Step 4 Click Write NVRAM on Success to save the configuration to the startup configuration

Step 5 Click Write to Device Specific Settings to save the parameteres to the device specific settings. See Managing Device Specific Configurations.

Step 6 Go to the next step, Finishing the Task.


Finishing the Task

Procedure


Step 1 From the menu in the left pane, click Finish.


Note If a warning message appears saying that WLSE server is ahead of or behind your local time, see Understanding Time Discrepancy Problems in Job Scheduling.


The Done form appears indicating that the job has completed or has been scheduled (if you scheduled it to run later).


Related Topics

Viewing the Radio Configuration Parameters

Analyzing and Comparing Radio Parameter Generation Results

Managing RM Data

You can use Manage Data to delete previously-collected radio location measurements, including links and path loss data.

Use this feature only under these circumstances:

When new APs have been added.

After any major reconfiguration of a floor (changes in the physical environment).

If you notice any inconsistencies in reports.

When you run a new AP radio scan, the radio location information for the selected APs is automatically deleted.


Note Your login determines whether you can use this option.


Procedure


Step 1 Select Sites > Manage Data.

Step 2 Choose the radio location measurements to be deleted:

Delete Radio Measurements—Deletes the AP radio locations collected during AP radio scans and radio monitoring.

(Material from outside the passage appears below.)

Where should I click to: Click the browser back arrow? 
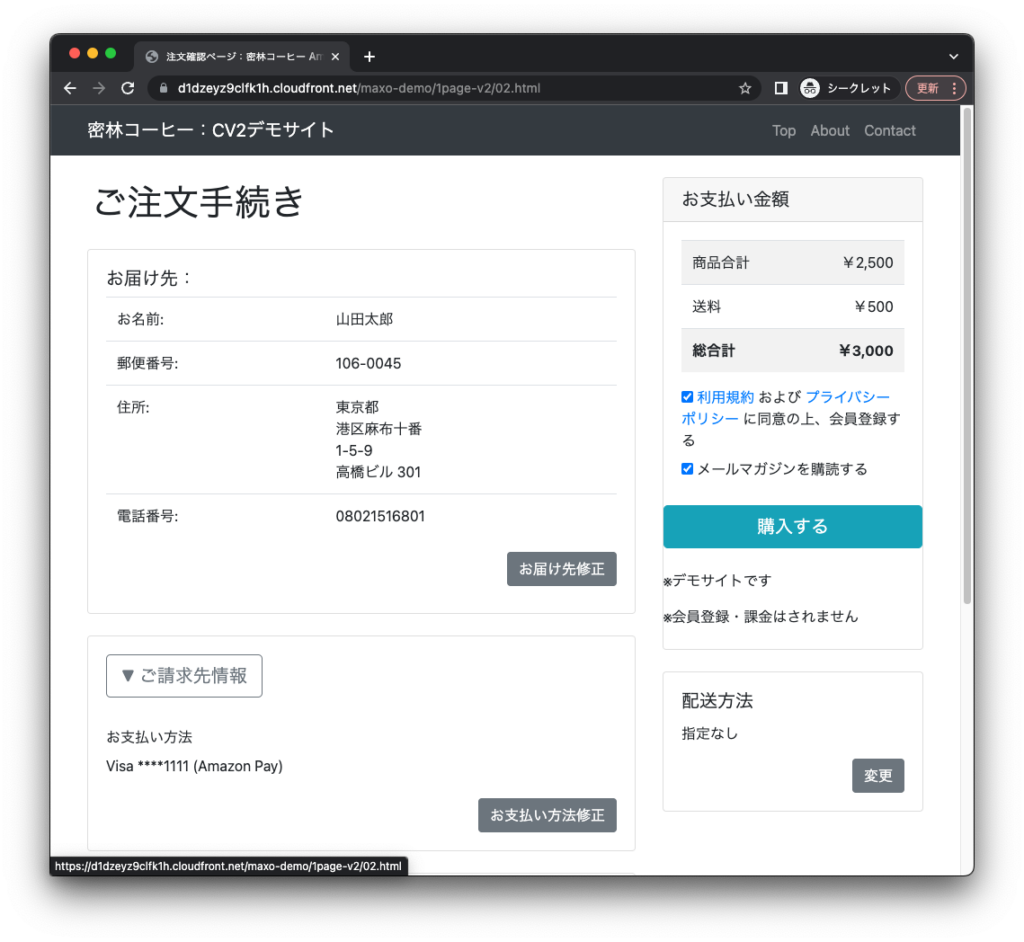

Note When you choose this option, all features that rely on AP radio scans are affected. After deleting the radio measurement data, for example, you must re-run AP Radio Scan on the selected devices before you can use Assisted Configuration, self healing, rogue AP detection, or the Location Manager coverage displays.


Delete Walkabout Measurements—Deletes the client radio locations collected during client walkabouts.


Note When you choose this option, all data collected during the client walkabouts is removed.


Step 3 From the menu in the left pane, click Select Devices. All managed devices are listed in the Device selector in the middle pane.

Step 4 Select the devices (see Using the Device Selector). Only measurements for the selected devices will be deleted.

Step 5 From the menu in the left pane, click Filter By PHY.

Step 6 Select the 802.11 radio types. Only measurements for radios of the selected types will be deleted.

Step 7 From the menu in the left pane, click Finish. The data for the selected devices and radio types is deleted immediately.


Related Topics

Using AP Radio Scans to Collect RM Data

Using Client Walkabouts to Collect RM Data

Using Radio Monitoring to Collect RM Data

1 Not all radios support all approved channel sets listed.